Diese kaum ausformulierten, fast möchte man sagen: unterschlagenen Bruchlinien zwischen den Positionen – und teils in den Positionen selbst – schufen nach meinem Eindruck eine eher lauwarme Diskussionsatmosphäre, die Zweifel in mir säte, ob die Verschränkung von Literatur, Politik und DDR-Aufarbeitung an diesem Abend wirklich erkenntnisfördernd gewirkt hatte. Zwar scheint es auch mir dringend geboten, sich gemeinsam und einhellig gegen die Gefahr von rechts auszusprechen und sich ihr solidarisch entgegenzustellen. Freilich ist es außerdem zu begrüßen, wenn Literatinnen und Literaten sich dem gesellschaftlichen Bedeutungsverlust ihres Wirkens auch mit Humor und Selbstironie stellen. Und natürlich ist es ihr gutes Recht, sich einer definierten Rollenzuschreibung zu entziehen. Doch wenn diese Einhelligkeit, Selbstironie und Rollenfluidität gegenüber dem produktiven Disput, der ernsthaften Selbstbefragung und Auseinandersetzung mit den Gegenständen so immens überwiegen, wie sie es hier nach meinem Eindruck taten – ja, dann müsste man sich doch fragen, welche Relevanz Literatur überhaupt noch hat, oder haben will? Zu welchem Zweck schreibt man dann noch? Und wen will man erreichen? Ist nicht sogar der Anspruch einer Verbindung von ironischer Selbst-Entkategorisierung und gesellschaftspolitischem Selbstauftrag von vornherein schwierig bis illusionär? Die schlichte, humorvoll vorgebrachte Desillusionierung über die eigene Sprach- und Wirkungslosigkeit scheint mir zumindest nicht das ideale Mittel zu sein, gegen den Rechtsruck in der Gesellschaft anzugehen; geschweige denn, um dessen Akteur:innen, wenigstens aber deren Anhänger:innen für einen demokratischen Diskurs zurückzugewinnen. Im Gegenteil: Die meinungsstarke Sprachlosigkeit, die hier stets umkreist, aber kaum mit Inhalt gefüllt wurde, gemahnte vielmehr an jene eingangs angesprochene „illusionäre Krisenüberwindung“, die sich heute offenbar im Kreis um Aufmerksamkeitsökonomien und vermeintlich neue Narrative dreht. Aber ist das wirklich alles, was die Literatur derzeit zu leisten vermag?
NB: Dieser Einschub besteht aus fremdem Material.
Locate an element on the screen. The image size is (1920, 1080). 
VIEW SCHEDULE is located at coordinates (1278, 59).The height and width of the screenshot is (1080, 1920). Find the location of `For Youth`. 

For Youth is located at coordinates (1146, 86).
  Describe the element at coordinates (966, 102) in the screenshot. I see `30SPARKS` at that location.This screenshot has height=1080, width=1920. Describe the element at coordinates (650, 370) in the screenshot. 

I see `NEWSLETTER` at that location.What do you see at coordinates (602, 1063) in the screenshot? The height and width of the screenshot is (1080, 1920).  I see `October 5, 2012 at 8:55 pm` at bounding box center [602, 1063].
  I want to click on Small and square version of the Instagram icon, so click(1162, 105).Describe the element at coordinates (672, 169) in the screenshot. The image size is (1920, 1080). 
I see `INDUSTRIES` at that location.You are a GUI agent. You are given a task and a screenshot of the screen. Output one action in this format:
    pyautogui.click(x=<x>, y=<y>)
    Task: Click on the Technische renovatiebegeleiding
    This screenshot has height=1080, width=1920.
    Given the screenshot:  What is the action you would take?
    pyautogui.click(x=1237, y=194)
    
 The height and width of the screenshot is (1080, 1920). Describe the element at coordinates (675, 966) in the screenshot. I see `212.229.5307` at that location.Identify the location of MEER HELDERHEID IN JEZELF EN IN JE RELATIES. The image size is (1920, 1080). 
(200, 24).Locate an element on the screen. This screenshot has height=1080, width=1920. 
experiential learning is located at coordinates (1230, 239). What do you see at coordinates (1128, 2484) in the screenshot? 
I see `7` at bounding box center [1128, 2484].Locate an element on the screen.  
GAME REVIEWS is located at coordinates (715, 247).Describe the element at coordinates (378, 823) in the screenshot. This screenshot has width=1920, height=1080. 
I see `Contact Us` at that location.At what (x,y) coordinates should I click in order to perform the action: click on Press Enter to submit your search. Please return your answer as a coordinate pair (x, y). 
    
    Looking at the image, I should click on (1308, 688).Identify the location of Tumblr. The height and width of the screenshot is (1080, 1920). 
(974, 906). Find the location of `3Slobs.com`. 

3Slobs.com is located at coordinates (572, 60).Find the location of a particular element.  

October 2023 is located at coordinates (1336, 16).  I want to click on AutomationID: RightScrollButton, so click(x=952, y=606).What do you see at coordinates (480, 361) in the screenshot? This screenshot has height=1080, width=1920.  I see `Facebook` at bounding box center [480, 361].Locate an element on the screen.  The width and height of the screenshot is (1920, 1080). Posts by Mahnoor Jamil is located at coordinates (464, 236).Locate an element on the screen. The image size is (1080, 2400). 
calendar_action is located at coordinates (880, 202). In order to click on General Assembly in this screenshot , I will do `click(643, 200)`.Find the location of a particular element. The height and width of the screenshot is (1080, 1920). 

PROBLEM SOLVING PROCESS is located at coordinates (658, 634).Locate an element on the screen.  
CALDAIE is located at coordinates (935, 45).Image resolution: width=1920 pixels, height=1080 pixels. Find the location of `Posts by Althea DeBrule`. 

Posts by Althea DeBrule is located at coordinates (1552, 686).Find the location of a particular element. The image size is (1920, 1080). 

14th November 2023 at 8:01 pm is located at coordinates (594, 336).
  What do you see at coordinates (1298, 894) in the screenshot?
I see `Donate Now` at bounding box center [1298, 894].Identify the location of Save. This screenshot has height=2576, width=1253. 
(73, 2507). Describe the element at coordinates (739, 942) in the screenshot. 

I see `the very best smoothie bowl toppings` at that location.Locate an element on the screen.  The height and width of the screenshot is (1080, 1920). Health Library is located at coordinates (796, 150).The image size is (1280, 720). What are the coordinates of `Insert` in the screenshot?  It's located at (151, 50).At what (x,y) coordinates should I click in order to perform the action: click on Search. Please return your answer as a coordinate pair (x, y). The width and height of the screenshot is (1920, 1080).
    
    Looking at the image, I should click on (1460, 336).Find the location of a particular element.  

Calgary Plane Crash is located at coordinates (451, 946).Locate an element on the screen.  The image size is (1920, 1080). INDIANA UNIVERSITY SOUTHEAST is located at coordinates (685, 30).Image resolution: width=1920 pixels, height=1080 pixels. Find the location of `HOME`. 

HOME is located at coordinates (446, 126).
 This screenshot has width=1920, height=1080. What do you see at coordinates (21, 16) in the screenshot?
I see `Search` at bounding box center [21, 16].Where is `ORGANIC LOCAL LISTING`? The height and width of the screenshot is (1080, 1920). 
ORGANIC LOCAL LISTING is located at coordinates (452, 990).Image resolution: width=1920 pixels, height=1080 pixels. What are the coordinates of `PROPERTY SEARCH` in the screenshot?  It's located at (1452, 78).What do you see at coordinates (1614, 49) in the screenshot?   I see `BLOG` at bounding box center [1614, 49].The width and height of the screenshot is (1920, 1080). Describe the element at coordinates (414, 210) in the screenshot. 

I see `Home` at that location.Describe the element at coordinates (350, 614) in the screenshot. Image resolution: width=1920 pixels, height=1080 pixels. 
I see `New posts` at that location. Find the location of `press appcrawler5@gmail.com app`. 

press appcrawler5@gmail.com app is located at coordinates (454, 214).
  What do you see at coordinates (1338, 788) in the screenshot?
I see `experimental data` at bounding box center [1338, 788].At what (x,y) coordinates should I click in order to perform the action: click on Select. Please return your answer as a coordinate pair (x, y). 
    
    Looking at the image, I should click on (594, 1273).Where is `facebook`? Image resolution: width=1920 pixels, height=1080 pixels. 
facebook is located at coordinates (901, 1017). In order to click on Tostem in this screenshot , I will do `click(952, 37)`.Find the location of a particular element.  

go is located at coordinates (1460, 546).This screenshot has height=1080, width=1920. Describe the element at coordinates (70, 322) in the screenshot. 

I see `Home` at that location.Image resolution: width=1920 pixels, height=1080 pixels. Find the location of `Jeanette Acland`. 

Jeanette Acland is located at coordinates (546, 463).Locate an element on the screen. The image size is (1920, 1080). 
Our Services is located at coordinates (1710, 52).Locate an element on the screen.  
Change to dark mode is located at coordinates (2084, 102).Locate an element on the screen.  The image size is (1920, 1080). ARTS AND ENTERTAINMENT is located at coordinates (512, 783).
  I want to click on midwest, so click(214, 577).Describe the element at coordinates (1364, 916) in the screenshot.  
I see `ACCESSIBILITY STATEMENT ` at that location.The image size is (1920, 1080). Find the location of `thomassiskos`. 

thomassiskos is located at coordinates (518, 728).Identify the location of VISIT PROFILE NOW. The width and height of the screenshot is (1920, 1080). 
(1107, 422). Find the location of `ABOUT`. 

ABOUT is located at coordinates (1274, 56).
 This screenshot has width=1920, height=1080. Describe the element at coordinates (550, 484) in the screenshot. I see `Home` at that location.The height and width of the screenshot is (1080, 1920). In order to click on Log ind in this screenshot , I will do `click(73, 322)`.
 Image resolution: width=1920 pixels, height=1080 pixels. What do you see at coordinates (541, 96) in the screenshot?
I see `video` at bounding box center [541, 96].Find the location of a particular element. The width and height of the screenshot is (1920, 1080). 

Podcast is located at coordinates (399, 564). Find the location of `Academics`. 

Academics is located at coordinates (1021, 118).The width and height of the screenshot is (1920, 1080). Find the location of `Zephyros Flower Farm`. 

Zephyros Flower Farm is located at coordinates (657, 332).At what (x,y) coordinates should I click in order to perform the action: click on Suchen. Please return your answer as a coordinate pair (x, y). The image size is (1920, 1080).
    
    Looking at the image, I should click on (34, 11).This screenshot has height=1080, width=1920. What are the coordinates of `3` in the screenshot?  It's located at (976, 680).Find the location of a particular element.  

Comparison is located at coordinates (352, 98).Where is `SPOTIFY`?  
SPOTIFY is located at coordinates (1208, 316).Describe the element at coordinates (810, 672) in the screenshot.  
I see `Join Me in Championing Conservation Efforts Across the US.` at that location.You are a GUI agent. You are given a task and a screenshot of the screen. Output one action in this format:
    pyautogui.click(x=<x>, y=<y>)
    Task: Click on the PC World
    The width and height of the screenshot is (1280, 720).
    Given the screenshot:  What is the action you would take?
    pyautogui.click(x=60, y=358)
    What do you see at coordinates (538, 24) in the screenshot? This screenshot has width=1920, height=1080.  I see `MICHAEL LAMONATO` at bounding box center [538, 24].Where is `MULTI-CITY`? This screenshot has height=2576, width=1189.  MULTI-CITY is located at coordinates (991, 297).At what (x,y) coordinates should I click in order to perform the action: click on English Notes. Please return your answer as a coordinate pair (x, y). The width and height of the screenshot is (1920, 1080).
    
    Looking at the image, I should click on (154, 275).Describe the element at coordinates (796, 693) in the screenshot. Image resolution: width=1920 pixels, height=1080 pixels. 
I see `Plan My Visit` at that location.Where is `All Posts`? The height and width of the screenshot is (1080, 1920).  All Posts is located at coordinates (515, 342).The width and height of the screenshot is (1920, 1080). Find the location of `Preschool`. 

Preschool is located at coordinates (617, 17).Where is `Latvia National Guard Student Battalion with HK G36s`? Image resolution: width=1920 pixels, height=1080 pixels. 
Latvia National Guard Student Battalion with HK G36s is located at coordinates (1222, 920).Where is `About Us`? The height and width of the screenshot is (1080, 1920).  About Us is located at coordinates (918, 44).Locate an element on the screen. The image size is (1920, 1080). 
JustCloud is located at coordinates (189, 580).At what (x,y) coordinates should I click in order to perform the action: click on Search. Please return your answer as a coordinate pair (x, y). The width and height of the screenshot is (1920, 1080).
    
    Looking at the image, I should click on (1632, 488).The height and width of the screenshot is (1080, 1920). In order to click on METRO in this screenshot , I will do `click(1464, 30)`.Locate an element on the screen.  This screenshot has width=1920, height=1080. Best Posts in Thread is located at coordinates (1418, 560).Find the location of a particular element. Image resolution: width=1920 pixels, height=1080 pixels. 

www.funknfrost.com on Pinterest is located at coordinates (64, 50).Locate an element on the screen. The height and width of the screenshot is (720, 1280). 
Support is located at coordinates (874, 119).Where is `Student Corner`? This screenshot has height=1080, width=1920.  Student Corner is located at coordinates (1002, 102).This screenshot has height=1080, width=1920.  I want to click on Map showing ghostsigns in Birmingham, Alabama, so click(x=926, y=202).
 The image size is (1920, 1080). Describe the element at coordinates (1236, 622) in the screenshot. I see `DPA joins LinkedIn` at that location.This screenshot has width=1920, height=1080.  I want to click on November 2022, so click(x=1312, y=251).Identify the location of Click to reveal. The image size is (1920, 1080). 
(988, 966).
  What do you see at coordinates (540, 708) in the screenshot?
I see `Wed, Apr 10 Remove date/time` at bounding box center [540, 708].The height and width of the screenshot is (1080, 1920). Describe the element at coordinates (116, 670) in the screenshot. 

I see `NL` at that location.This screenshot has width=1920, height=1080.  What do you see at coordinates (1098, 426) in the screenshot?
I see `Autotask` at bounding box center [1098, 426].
Sicher nicht. Auch deshalb wäre aus der Konstellation des Abends ohne Zweifel mehr zu machen gewesen. Eine Konfrontation der jungen mit der älteren Schriftstellergeneration etwa hätte unter Umständen das Potenzial gehabt, gegenseitig auf blinde Flecken hinzuweisen. Junge literarische Stimmen hätten den tradierten Perspektiven der Älteren neue Blickwinkel zur Seite stellen, vergessene und verdrängte Konfliktkonstellationen aus der Versenkung holen und sie gegen aktuelle Diskurshoheiten in Stellung bringen können. Sie könnten aus den historischen Widersprüchen schöpfen, um damit heutige politische Alternativlosigkeiten zu demaskieren. Das jedoch würde Klarheit über den eigenen nicht nur gesellschaftlichen, sondern auch poetologischen Standpunkt erfordern. Solange aber die Literatur und ihr Betrieb diese Fragen nicht mit Konzentration und ehrlicher, illusionsfreier Selbstbeobachtung zu verhandeln bereit sind, solange können auch das schönste neue Narrativ und die bestorganisierte Aufmerksamkeitsökonomie nichts an ihrer gesellschaftlichen Irrelevanz ändern. Die Löcher im gesellschaftlichen Diskurs haben indessen Zeit, sich weiter zu vertiefen.


Lukas Zittlau hat in Marburg, Rom und Berlin Politik-, Kultur- und Literaturwissenschaft studiert. Er promoviert an der HU Berlin zu den Spannungsfeldern in der intellektuellen Biografie Wolfgang Heises (1925–1987).